Output as a numbered list every line from the start of the entries down to the line containing "Action: pyautogui.click(x=515, y=114)", including both ends and skipping blank lines.

(Records from a data collection)
══════════════════════════════

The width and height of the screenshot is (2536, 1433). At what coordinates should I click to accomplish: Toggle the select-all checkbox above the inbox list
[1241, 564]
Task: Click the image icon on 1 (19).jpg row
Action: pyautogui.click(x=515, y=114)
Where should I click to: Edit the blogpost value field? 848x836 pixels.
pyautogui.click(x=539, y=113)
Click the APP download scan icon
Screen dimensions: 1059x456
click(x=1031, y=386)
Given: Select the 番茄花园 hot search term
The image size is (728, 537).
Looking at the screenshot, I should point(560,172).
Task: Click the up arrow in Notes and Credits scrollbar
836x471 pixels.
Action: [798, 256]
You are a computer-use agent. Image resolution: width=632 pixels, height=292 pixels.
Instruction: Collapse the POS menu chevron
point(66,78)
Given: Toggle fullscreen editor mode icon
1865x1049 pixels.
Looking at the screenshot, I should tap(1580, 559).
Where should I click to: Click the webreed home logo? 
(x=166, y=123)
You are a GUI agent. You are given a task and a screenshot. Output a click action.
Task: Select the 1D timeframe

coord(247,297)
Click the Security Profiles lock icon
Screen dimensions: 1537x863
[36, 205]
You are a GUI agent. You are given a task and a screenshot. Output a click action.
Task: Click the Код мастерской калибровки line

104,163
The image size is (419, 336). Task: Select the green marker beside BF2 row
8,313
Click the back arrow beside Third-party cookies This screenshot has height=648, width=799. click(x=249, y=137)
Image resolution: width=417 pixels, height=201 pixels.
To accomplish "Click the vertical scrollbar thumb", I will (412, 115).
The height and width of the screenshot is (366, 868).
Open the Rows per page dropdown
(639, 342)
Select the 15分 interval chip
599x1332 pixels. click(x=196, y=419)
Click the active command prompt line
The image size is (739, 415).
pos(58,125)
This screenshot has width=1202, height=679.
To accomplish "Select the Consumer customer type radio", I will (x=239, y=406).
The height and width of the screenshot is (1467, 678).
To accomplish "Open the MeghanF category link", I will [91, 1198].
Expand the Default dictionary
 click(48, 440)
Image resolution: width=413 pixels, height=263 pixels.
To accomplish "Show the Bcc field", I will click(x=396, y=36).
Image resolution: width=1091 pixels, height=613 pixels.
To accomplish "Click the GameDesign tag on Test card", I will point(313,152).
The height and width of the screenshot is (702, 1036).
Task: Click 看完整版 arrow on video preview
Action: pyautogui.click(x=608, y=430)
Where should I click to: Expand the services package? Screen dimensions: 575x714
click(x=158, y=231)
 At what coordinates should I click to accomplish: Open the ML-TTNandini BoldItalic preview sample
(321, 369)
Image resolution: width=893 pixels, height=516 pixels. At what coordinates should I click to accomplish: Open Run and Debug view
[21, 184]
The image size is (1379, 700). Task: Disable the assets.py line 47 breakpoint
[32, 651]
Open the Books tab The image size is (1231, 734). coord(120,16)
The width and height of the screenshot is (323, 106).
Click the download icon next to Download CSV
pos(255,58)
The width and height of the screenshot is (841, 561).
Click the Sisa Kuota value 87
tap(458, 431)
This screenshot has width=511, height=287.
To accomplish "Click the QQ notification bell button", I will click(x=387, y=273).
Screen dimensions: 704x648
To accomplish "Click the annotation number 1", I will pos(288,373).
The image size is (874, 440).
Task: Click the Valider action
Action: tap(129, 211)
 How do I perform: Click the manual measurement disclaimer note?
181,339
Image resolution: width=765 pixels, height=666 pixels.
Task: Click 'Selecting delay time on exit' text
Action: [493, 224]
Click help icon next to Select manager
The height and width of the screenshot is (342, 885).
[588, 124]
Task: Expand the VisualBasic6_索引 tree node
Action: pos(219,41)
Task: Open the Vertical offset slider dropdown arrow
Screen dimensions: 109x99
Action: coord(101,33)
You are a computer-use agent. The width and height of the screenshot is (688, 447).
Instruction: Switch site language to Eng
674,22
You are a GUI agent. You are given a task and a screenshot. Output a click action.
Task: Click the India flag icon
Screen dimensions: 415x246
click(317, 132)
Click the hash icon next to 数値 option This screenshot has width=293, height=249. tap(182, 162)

══════════════════════════════

■ TASK RESPONSE ■
1. The width and height of the screenshot is (2536, 1433). At what coordinates should I click to accomplish: Toggle the select-all checkbox above the inbox list
2. [1241, 564]
3. Task: Click the image icon on 1 (19).jpg row
4. Action: pyautogui.click(x=515, y=114)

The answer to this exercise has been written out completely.